Sent from my SM-A115U using Goat Forum mobile app


----------



## ksalvagno

You can open the lid during the lockdown? I could see the chicks fitting if you could remove egg shells or chicks.


----------



## AndersonRanch

No you really shouldn’t open it during lock down, but if the other eggs have not piped yet you can open really fast and pull them out. I promise they will be fine in there. There is still room for them to lay on top of the empty eggs and shuffle those half broken eggs around. But if you are worried about it move the incubator to the bathroom during lockdown. The issue with opening it is it allows cool dry air in and if one has piped it will dry the membrane out and you have a shrink wrapped chick. That is NOT fun to deal with! The outer membrane turns to leather so they can’t break threw and the inner membrane will turn to a cement around the chick. But if they are in the bathroom and you get worried you can turn the shower on with hot water, get it nice and humid in there and then you can open it. It’s still a risk but it’s not instant doom if one has piped on the bottom of the egg and you can’t see it.


----------



## Suzzetthegoatlady

It would be suggested to keep the baby chicks in for a little longer after ready to go out because the peeping and walking on the other eggs encourages the other chicks to start hatching, after two days take them out and put them in the broader that's my advice


----------



## ksalvagno

Thanks for all the advice! I'm excited about doing this. So far temp and humidity have been fine and the automatic turner working.


----------



## Sfgwife

We always keep another thermometer and hygrometer in the bator as well as the one that comes in it. Sometimes they are not real accurate. Good luck and enjoy it! It is fun.

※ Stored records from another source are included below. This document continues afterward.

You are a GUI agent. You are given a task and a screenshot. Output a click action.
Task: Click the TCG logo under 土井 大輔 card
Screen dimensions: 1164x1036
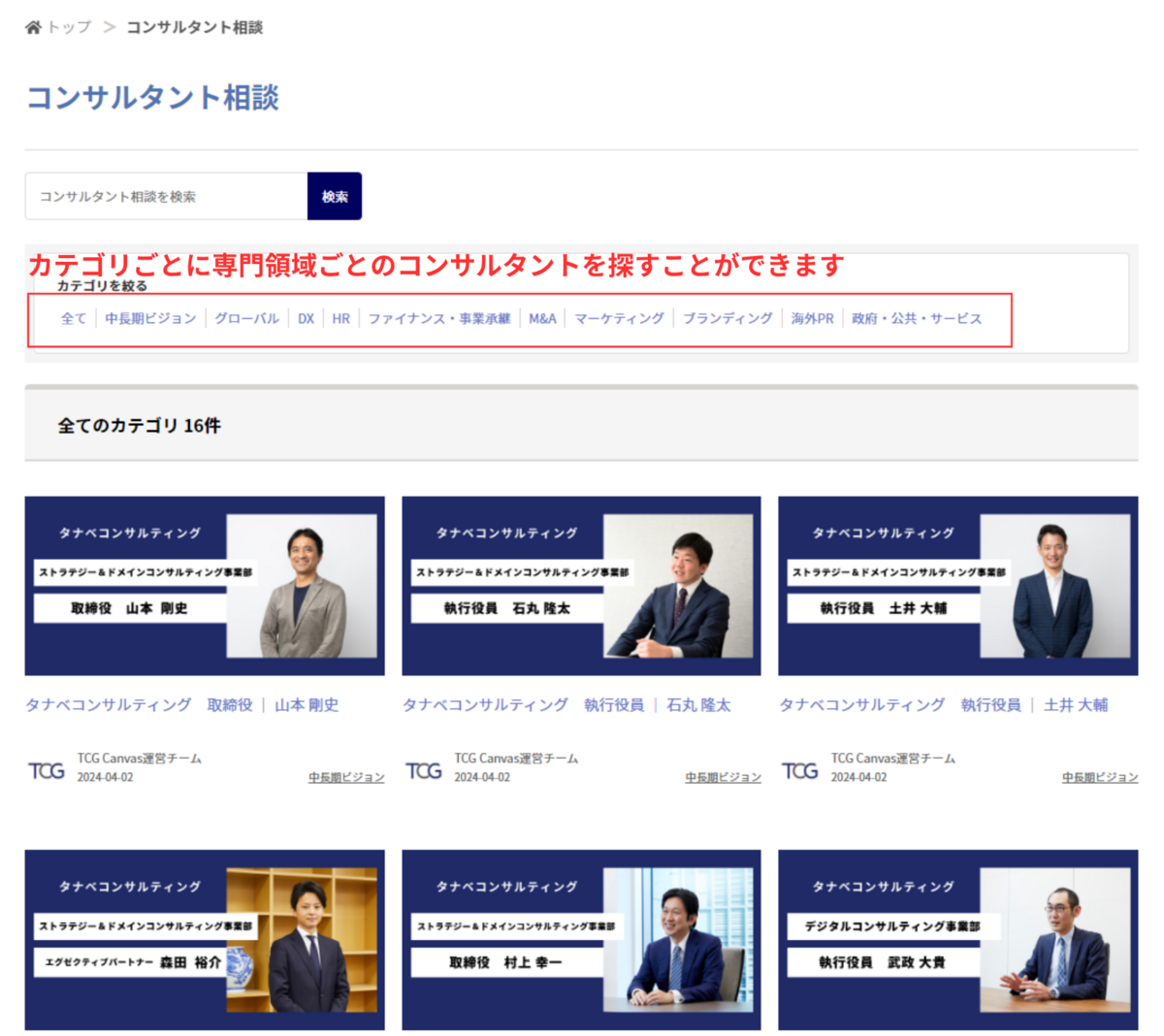point(800,770)
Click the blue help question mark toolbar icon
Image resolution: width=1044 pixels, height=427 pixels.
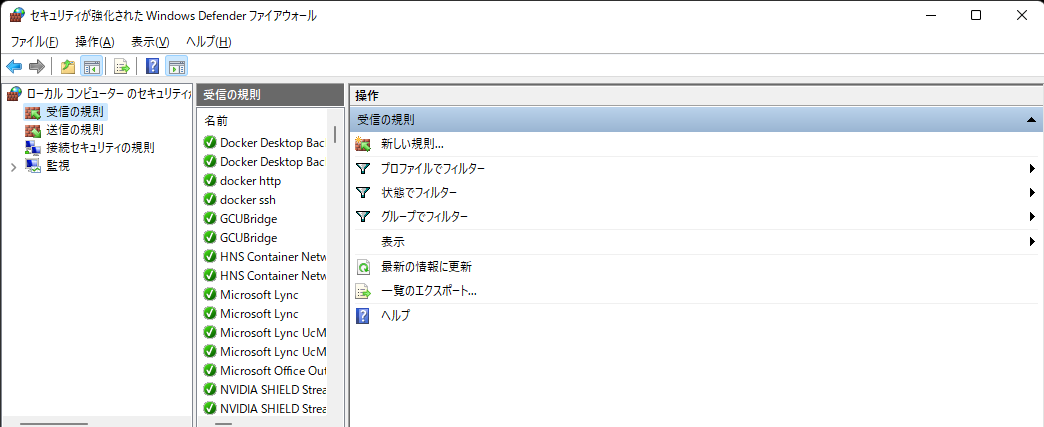[152, 67]
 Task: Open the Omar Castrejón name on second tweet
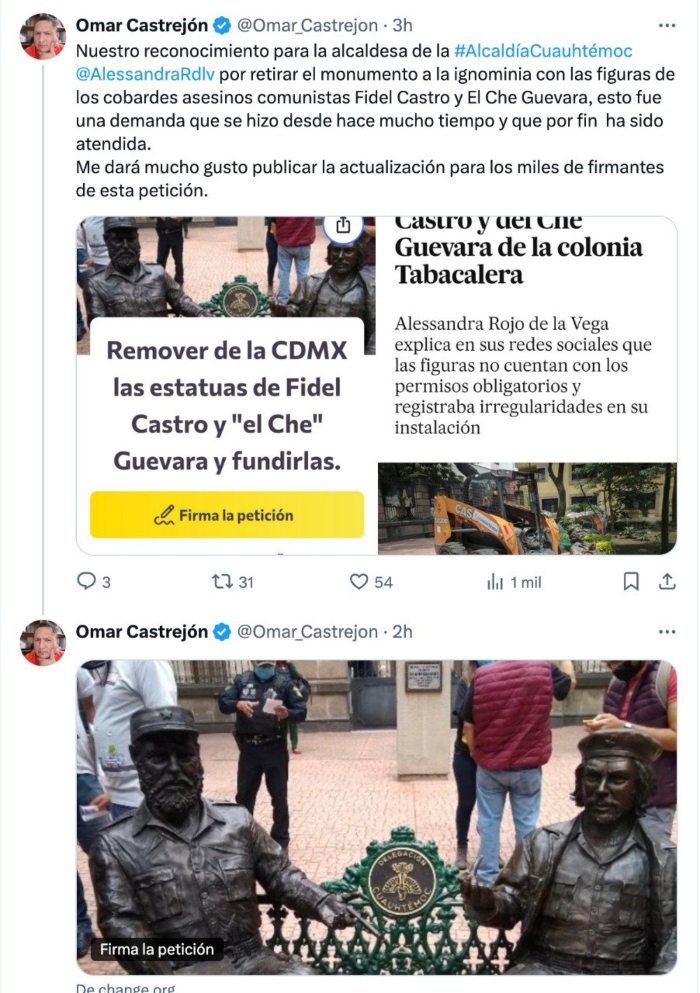tap(142, 632)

We love the heat plates for the brooder over a lamp. The first few days before they go in the “wagon” brooder that is outside we keep them in a big rubbermaid tub and do use a lamp. But it is because there is just not enough room for the plate in it.


----------



## ksalvagno

I candled the eggs last night. It appears all 12 have that dark spot. Most of them I also saw the veins but I have 2 dark shell eggs that were hard to tell. So at this point I'll consider them all viable. We will see in a week if they all will remain viable. But it is exciting that things are progressing.


----------



## Kass

Yay! That's so exciting! Sounds like everything is going well. I can't wait to see them. They'll be here before you know it 

Sent from my SM-A115U using Goat Forum mobile app


----------



## ksalvagno

Today is day 13 and I candled the eggs. I'm hoping I'm doing this right. Here are a couple pictures of what I think are good eggs.


----------



## ksalvagno

Here is a picture of what I think is a bad one. I possibly have 2 bad eggs now. Both pictures are the same egg.


----------



## daisymay

wow your fancy, i use a flashlight. usually they wont explode so if your not sure just wait a bit longer, but if no veins or if it looks yellow then the egg is bad.


----------



## ksalvagno

The light is on the Kebonnix incubator. I tried a flashlight to see if I would see the same thing but I couldn't seem to get the light blocked off on only the egg. I guess you need a small flashlight and the one I used wasn't small enough.


----------



## Moers kiko boars

Have you tried any other eggs, like duck, turkey or peacock? Are they all incubated the same & candled the same?


----------



## Sfgwife

Moers kiko boars said:


> Have you tried any other eggs, like duck, turkey or peacock? Are they all incubated the same & candled the same?


Turkeys take longer in the bator. 28 days. .


----------



## Moers kiko boars

Thankyou @Sfgwife 🥰


----------



## Kass

Looks right to me. Obvious veins in the first ones. No signs of life in the last. 

Sent from my SM-A115U using Goat Forum mobile app


----------



## ksalvagno

This is my absolute first time with hatching eggs. I used the eggs from my chickens. I have a Cochin/Light Brahma mix rooster and he is a nice boy in that he never attacks. My girls are Buff Orpington, Speckled Sussex, Golden Laced Wyandotte, Barred Rock, Cuckoo Maran and one I'm not sure. The 4 black ones were all supposed to be Cuckoo Maran but once they start growing, it was obvious they all were not. The girls were hatchery chicks from TSC and the rooster was free.


----------



## Moers kiko boars

I have an incubator. Ive never used it. So I will learn from you. Thanks for putting this post up.


----------



## goathiker

I'm getting an incubator when DH gets home from Alaska. I'm getting the Harrison Farms NR20.


----------



## ksalvagno

goathiker said:


> I'm getting an incubator when DH gets home from Alaska. I'm getting the Harrison Farms NR20.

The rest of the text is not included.